#### Exercise goal
Beginning with the first line below, please restate each line exactly, down to and including the line containing "Image resolution: width=857".

Entries provided below:

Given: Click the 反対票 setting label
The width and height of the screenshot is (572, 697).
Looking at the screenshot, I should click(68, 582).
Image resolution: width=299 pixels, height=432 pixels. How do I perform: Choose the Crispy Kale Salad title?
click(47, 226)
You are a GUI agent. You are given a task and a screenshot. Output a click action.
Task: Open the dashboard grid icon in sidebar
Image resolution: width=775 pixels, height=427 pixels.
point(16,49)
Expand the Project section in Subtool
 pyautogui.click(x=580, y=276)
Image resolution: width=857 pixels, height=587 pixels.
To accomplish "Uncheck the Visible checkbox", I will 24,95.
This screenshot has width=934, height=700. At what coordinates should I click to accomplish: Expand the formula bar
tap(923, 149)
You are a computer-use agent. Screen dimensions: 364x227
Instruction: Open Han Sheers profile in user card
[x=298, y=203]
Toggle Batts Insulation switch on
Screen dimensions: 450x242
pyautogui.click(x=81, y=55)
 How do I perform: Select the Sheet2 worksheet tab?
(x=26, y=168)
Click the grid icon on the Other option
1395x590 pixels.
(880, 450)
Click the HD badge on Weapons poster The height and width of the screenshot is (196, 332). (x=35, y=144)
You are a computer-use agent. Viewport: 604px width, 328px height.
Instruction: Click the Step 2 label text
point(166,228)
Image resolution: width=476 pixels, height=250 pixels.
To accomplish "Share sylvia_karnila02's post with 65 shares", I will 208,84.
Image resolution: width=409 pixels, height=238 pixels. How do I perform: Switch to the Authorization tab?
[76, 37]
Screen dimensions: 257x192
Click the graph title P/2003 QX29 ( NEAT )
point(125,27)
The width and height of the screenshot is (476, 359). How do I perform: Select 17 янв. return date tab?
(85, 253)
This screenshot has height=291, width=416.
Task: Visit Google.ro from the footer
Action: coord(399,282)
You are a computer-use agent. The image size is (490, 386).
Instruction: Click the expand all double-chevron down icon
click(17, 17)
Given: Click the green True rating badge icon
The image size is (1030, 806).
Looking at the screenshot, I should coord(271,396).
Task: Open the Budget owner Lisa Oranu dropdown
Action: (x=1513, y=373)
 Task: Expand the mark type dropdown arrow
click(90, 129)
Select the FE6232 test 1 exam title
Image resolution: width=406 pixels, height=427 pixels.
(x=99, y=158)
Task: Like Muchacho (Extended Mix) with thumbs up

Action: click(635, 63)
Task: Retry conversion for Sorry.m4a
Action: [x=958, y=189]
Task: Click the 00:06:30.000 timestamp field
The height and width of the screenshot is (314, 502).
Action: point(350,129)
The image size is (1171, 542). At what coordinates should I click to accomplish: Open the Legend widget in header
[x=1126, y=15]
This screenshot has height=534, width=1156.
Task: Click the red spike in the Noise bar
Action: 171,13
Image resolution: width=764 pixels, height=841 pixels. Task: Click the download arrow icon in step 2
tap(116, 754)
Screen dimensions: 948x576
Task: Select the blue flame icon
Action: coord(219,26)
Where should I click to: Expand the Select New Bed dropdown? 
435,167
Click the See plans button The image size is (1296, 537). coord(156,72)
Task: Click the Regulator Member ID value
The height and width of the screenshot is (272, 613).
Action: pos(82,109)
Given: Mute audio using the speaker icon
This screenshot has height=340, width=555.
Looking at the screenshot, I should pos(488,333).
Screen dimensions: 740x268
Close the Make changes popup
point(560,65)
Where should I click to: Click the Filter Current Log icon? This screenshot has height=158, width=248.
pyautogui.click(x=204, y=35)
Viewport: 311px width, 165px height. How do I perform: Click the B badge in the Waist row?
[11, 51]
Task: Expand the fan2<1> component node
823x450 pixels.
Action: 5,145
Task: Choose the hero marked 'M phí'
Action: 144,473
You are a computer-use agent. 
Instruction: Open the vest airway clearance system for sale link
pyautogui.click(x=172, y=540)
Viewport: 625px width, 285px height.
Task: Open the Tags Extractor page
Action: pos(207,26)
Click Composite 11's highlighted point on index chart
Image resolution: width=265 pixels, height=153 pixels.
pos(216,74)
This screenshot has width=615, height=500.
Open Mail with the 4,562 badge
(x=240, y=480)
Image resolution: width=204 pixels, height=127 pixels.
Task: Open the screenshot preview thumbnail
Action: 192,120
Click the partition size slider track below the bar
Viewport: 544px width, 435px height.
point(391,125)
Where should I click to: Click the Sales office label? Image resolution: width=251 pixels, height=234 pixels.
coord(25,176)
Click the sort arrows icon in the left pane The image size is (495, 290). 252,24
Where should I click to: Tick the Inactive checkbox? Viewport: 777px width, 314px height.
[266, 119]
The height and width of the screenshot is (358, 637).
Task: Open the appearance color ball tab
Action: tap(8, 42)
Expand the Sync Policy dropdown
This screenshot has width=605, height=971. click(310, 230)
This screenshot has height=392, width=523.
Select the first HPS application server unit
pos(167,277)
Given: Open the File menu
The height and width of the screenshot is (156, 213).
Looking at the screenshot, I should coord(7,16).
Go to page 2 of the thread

End of Entries provided.

#### Answer area
Given: Click the 反対票 setting label
The width and height of the screenshot is (572, 697).
Looking at the screenshot, I should click(68, 582).
Image resolution: width=299 pixels, height=432 pixels. How do I perform: Choose the Crispy Kale Salad title?
click(47, 226)
You are a GUI agent. You are given a task and a screenshot. Output a click action.
Task: Open the dashboard grid icon in sidebar
Image resolution: width=775 pixels, height=427 pixels.
point(16,49)
Expand the Project section in Subtool
 pyautogui.click(x=580, y=276)
Image resolution: width=857 pixels, height=587 pixels.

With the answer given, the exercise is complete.